Swim Parents: A Field Guide

Just as there are different types of coaches and different types of swimmers, there are also different types of swim parents. And though you sometimes hear the expression "the apple doesn’t fall far from the tree" in the sports world to describe athletes and their parents, it has been my experience that, more often than not, apples do not fall from apple trees.

Oranges do. Kumquats even. Sometimes large inanimate objects that couldn’t get into the pool on time for warmups if their lives depended on it. And usually those are the ones who were birthed by a PTA president who runs her own Pilates studio and her husband, the guy who bikes 68 miles and then surgically repairs seven leaky mitral valves every day before lunch.

But even if there is no predictable correlation between athlete type and parent type, the fact remains that there are different parent types. So in no particular order of importance – and this list is by no means comprehensive – I give you:

1) The Aerobic Spectator: Have you ever found yourself watching a parent in the stands at a meet (and occasionally at a practice) and thought, "Wow, I wonder his (or her) heart rate is up to right now!" By the time this parent’s kid has finished a race, the parent is bathed in a fine sheen of sweat and panting like a St. Bernard on a summer day. All without taking a single step. For this parent, spectating IS the sport. And really, in today’s time-pressed, multi-tasking world, who are we to judge those who find a way to combine parenting and exercising?

2) The Linear Thinkers: The dead giveaway here is the electronic device used to record their athlete’s lap splits, race times, workout details and USS registration number. Where it gets a little freaky is if the laptop, Blackberry or other electronic device is being used to record other athletes’ splits, times, birth dates, heights, addresses and SAT scores. The former type of Linear Thinker can be cultivated to make a great meet director. The latter type is going to need a restraining order someday.

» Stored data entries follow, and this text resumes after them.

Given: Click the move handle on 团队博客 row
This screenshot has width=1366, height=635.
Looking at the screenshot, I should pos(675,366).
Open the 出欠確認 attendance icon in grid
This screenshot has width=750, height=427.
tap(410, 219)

3) The Clueless Wonders: OK, this type is probably my favorite if only because it’s so much fun to sit next to at a meet. Basically, these are the parents whose recessive genes combined to create a freak that excels in a sport neither parent ever did. Their kid will decimate a meet record and they’ll turn to each other and say, "That was good, right?" And then they’ll ask you what the name of that stroke was again that their kid just did. They constantly confuse yards for meters. They fret about what all this swimming is doing to their kid’s cello technique. They always make dinner reservations for before a meet has ended. Ultimately, though, you can’t help but love parents like these because for them it’s all fresh and new, and that helps keep it fresh and new for me.